Passage for review:
=== Begin Enclosure ===

Blood Cancer Journal (Jan 2023)

A pooled analysis of outcomes according to cytogenetic abnormalities in patients receiving ixazomib- vs placebo-based therapy for multiple myeloma

  • Wee-Joo Chng,
  • Sagar Lonial,
  • Gareth J. Morgan,
  • Shinsuke Iida,
  • Philippe Moreau,
  • Shaji K. Kumar,
  • Philip Twumasi-Ankrah,
  • Miguel Villarreal,
  • Ajeeta B. Dash,
  • Alexander Vorog,
  • Xiaoquan Zhang,
  • Kaveri Suryanarayan,
  • Richard Labotka,
  • Meletios A. Dimopoulos,
  • S. Vincent Rajkumar

DOI
https://doi.org/10.1038/s41408-022-00768-5
Journal volume & issue
Vol. 13, no. 1
pp. 1 – 10

Abstract

Read online

Abstract Some cytogenetic abnormalities (CAs) are associated with poorer prognosis in multiple myeloma (MM); proteasome inhibitors appear to benefit patients with high-risk CAs. We evaluated 2247 MM patients from the TOURMALINE-MM1/-MM2/-MM3/-MM4 trials to assess the PFS benefit of ixazomib plus lenalidomide-dexamethasone (Rd) vs placebo-Rd (TOURMALINE-MM1/-MM2) or ixazomib vs placebo (TOURMALINE-MM3/-MM4) in specific high-risk CAs. After a pooled median follow-up of 25.6 months, the hazard ratio (HR) for PFS with ixazomib- vs placebo-based therapy for high-risk patients was 0.74 (95% confidence interval [CI]: 0.59–0.93; median PFS [mPFS] 17.8 vs 13.2 months), and 0.70 (95% CI: 0.62–0.80; mPFS 26.3 vs 17.6 months) for complementary standard-risk patients. The HR for expanded high-risk patients was 0.75 (95% CI: 0.64–0.87; mPFS 18.1 vs 14.1 months), and 0.71 (95% CI: 0.59–0.85; mPFS 36.1 vs 21.4 months) for complementary standard-risk patients. The HR for PFS with ixazomib- vs placebo-based therapy was 0.68 in patients with t(4;14) (95% CI: 0.48–0.96; mPFS 22.4 vs 13.2 months), and 0.77 for patients with amp1q21 (95% CI: 0.63–0.93; mPFS 18.8 vs 14.5 months). A PFS benefit was demonstrated with ixazomib- vs placebo-based therapy regardless of cytogenetic status, with greatest benefit observed in patients with t(4;14) and amp1q21.

=== End Enclosure ===

Supplied information:
=== Begin Enclosure ===

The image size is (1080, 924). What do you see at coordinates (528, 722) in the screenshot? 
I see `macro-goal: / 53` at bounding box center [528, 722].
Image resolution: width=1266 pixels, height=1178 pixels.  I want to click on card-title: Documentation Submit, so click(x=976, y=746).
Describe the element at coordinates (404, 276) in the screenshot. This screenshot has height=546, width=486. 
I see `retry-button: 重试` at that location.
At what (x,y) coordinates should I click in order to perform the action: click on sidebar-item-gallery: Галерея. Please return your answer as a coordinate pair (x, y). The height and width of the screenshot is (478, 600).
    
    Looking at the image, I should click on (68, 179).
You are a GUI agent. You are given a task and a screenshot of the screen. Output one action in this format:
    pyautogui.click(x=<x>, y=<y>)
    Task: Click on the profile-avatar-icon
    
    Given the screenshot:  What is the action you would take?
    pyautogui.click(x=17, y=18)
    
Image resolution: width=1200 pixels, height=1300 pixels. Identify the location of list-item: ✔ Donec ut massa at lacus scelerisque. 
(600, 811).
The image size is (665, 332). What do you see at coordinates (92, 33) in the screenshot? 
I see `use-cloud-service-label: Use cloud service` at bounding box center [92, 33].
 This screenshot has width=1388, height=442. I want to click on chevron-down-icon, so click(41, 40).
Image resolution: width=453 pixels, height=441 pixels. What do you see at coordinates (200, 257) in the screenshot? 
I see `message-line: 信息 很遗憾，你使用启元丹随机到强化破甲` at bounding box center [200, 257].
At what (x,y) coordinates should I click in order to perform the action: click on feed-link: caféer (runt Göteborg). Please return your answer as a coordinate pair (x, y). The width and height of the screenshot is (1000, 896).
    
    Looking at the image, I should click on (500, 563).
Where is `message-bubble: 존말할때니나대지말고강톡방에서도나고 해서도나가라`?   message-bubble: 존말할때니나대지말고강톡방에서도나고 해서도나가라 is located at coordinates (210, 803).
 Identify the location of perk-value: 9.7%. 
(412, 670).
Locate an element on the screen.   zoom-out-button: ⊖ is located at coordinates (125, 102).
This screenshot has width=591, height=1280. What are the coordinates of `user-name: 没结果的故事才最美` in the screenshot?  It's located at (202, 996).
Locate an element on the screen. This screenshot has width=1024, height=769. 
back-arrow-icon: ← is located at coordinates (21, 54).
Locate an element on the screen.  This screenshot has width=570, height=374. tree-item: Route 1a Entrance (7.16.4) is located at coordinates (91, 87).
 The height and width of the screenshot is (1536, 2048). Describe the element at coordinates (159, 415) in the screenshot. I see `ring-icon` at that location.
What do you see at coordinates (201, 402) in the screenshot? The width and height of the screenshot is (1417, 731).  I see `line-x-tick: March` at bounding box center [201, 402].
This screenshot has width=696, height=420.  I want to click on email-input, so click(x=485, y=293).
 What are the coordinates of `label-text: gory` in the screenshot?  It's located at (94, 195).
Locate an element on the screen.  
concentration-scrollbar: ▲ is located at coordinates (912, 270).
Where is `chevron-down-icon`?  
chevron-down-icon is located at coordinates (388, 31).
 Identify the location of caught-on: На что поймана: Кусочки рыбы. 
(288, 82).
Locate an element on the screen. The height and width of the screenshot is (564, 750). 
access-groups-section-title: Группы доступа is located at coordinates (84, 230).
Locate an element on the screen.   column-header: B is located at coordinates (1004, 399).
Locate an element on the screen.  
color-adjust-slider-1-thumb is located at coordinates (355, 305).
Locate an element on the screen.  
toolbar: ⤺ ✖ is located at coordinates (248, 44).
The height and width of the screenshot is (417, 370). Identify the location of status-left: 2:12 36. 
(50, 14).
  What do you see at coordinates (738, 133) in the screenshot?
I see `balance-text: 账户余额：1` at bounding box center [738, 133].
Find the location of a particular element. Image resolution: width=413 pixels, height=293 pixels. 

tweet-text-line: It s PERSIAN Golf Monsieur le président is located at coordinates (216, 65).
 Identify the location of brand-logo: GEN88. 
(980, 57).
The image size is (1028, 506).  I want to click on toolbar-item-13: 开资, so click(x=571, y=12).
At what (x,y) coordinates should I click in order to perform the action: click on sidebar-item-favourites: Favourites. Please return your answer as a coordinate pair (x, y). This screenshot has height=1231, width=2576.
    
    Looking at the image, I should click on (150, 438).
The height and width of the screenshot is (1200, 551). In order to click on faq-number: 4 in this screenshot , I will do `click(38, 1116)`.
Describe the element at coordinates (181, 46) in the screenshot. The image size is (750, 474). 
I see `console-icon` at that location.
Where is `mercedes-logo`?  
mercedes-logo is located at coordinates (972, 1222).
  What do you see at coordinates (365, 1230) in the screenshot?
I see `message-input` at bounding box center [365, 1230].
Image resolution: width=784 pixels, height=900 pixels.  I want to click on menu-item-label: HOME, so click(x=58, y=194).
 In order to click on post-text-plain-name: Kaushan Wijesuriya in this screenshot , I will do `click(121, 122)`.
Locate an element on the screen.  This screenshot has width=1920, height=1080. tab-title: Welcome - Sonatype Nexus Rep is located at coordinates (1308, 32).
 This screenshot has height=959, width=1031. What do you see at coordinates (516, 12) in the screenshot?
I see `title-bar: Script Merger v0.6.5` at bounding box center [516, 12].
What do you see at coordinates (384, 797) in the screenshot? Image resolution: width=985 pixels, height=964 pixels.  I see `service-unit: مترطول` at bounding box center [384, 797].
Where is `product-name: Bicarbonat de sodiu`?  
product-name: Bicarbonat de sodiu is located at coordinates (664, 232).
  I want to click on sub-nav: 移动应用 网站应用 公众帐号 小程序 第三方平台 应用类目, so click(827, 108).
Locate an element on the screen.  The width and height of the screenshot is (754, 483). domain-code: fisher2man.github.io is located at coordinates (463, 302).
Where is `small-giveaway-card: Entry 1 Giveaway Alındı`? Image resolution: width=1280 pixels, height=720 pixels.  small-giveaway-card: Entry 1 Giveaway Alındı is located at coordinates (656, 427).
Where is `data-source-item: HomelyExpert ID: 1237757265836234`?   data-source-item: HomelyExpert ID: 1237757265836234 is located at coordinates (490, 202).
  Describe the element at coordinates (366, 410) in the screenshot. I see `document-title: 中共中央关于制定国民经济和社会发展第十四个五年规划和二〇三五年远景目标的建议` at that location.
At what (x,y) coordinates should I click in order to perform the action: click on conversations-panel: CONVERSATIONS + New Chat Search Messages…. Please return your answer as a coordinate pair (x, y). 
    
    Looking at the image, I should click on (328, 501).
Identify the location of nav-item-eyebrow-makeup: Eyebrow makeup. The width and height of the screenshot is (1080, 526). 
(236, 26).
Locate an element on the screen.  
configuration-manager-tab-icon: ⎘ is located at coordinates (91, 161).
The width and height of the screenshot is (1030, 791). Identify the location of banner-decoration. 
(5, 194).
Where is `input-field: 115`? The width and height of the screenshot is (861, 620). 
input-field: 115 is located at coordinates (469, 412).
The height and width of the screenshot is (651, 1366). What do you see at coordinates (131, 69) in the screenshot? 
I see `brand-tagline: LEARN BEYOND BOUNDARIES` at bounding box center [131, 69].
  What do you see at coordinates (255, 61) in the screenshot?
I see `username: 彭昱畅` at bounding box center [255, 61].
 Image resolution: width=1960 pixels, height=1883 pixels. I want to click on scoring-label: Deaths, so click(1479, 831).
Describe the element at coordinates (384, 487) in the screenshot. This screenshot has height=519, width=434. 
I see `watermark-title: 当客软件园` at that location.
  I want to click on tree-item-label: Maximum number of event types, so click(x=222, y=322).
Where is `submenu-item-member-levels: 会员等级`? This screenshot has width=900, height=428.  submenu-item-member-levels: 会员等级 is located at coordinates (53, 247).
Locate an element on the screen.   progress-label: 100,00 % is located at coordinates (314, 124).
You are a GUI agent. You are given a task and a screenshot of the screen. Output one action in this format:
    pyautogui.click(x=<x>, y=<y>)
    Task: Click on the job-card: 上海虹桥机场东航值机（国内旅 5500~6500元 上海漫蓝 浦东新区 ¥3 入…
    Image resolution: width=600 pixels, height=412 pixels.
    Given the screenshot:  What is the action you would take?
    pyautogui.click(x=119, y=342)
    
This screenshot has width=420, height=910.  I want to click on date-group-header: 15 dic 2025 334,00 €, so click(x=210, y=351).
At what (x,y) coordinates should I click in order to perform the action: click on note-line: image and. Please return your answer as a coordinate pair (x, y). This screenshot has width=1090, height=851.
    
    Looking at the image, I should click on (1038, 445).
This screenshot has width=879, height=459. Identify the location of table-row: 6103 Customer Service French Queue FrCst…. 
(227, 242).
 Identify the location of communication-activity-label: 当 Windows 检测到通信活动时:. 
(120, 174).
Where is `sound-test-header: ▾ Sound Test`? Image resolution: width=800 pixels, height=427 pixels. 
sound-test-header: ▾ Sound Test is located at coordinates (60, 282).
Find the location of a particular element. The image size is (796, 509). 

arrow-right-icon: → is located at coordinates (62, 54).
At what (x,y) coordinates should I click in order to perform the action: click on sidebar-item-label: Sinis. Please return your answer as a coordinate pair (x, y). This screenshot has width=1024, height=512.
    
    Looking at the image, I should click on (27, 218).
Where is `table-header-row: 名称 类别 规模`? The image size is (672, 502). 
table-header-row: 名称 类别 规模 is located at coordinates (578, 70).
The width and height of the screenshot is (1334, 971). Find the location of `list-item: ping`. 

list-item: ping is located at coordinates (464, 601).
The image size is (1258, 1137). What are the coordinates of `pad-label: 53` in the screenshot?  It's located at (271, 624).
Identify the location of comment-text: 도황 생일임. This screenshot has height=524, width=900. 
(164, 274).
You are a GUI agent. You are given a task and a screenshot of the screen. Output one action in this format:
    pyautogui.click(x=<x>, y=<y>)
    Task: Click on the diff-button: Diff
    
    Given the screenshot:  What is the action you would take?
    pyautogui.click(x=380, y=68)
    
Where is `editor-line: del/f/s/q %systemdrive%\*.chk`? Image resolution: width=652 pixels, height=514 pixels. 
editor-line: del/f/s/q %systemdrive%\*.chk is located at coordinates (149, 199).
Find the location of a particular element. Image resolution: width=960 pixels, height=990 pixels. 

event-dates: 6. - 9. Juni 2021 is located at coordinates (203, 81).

=== End Enclosure ===

What you have to do:
Answer these questions about the ixazomib abstract:
1. In what volume and issue of the journal does the article appear?
2. How many patients with multiple myeloma were evaluated?
3. What was the pooled median follow-up?

Result:
1. Vol. 13, no. 1
2. 2247
3. 25.6 months